● WORK ITEM: The answer must consist of each line below that contains the word "Help", copied in full.
Top of DATA SHOWN
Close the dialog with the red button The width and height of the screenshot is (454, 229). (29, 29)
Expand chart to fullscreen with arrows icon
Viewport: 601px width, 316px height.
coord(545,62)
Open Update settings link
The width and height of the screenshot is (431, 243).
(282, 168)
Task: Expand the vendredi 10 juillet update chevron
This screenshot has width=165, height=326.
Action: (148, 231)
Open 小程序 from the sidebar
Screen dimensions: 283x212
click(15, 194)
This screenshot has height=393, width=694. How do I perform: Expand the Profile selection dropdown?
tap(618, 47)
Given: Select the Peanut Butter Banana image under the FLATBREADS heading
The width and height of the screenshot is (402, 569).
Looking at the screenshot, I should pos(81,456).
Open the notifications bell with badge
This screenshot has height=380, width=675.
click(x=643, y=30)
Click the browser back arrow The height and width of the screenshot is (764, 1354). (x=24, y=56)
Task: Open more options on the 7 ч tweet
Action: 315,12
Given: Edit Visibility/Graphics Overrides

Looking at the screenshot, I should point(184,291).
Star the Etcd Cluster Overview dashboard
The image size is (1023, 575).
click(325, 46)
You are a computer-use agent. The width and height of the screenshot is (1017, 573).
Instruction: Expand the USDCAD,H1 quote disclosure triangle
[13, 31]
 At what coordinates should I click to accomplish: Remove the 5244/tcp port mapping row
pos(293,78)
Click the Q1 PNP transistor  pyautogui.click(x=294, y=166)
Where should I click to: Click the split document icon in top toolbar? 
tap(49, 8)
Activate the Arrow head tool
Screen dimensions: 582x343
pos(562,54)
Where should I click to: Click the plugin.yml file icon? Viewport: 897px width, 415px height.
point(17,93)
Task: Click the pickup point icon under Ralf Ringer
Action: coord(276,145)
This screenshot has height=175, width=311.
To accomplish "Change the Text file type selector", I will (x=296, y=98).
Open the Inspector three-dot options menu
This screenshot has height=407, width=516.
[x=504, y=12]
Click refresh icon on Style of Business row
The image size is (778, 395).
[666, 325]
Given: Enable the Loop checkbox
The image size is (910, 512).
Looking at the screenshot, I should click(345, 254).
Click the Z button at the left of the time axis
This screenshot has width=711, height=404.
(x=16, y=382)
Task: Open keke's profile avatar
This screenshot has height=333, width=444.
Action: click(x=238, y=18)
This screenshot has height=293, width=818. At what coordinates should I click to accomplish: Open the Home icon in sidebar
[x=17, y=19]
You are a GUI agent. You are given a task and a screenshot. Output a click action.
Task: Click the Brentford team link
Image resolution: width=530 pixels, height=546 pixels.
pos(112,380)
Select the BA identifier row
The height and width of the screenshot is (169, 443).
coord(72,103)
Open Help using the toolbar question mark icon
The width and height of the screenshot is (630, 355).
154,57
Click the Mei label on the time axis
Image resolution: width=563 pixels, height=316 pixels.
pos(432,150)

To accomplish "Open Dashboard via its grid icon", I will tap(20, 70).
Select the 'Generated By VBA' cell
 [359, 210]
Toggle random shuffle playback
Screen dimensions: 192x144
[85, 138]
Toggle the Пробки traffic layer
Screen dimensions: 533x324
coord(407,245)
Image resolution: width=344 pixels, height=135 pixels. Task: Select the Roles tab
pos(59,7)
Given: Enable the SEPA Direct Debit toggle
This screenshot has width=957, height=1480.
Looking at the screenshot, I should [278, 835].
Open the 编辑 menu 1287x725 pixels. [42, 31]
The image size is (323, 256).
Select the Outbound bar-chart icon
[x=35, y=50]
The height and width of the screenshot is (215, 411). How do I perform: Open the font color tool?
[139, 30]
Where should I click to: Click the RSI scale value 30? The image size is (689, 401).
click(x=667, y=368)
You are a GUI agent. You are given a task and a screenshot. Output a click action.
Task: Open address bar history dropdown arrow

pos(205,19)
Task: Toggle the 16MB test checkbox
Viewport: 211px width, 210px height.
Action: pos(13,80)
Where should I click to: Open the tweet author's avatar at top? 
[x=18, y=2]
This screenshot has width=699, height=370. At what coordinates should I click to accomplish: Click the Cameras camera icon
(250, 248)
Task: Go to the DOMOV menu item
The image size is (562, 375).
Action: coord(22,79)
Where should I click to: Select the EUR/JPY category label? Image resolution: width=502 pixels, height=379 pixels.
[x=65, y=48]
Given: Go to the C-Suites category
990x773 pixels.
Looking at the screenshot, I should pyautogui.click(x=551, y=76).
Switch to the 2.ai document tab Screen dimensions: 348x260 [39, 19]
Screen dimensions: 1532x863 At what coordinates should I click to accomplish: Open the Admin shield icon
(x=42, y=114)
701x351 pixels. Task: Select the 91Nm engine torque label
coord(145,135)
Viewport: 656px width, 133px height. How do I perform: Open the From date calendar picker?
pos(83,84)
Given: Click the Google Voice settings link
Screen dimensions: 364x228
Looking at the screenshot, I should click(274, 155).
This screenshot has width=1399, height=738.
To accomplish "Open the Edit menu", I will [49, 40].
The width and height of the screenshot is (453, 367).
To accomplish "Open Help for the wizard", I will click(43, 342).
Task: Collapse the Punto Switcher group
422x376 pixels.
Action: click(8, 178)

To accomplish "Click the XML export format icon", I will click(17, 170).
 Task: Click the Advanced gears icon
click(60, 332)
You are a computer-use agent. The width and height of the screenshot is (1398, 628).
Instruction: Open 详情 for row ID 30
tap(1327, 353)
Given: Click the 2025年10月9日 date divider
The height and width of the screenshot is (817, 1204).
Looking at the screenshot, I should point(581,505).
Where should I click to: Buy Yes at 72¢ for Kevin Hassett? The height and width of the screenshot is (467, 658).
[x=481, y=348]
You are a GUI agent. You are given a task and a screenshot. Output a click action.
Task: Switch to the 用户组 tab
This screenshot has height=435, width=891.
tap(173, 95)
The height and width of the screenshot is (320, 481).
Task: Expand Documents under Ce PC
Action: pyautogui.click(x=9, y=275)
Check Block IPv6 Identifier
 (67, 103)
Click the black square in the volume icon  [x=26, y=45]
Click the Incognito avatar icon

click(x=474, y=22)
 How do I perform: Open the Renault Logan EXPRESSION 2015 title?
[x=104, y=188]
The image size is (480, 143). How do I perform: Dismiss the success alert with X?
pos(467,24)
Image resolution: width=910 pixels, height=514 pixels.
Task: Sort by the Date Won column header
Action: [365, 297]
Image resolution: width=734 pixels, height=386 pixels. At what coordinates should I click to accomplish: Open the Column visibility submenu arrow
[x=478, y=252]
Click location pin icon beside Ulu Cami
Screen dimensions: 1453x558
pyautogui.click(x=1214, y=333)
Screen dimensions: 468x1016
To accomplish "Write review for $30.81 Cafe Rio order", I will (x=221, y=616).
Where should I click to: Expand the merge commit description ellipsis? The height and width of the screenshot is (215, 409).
Bottom of DATA SHOWN
● EXERCISE SOLUTION:
Open Help using the toolbar question mark icon
To accomplish "Open Help for the wizard", I will click(43, 342).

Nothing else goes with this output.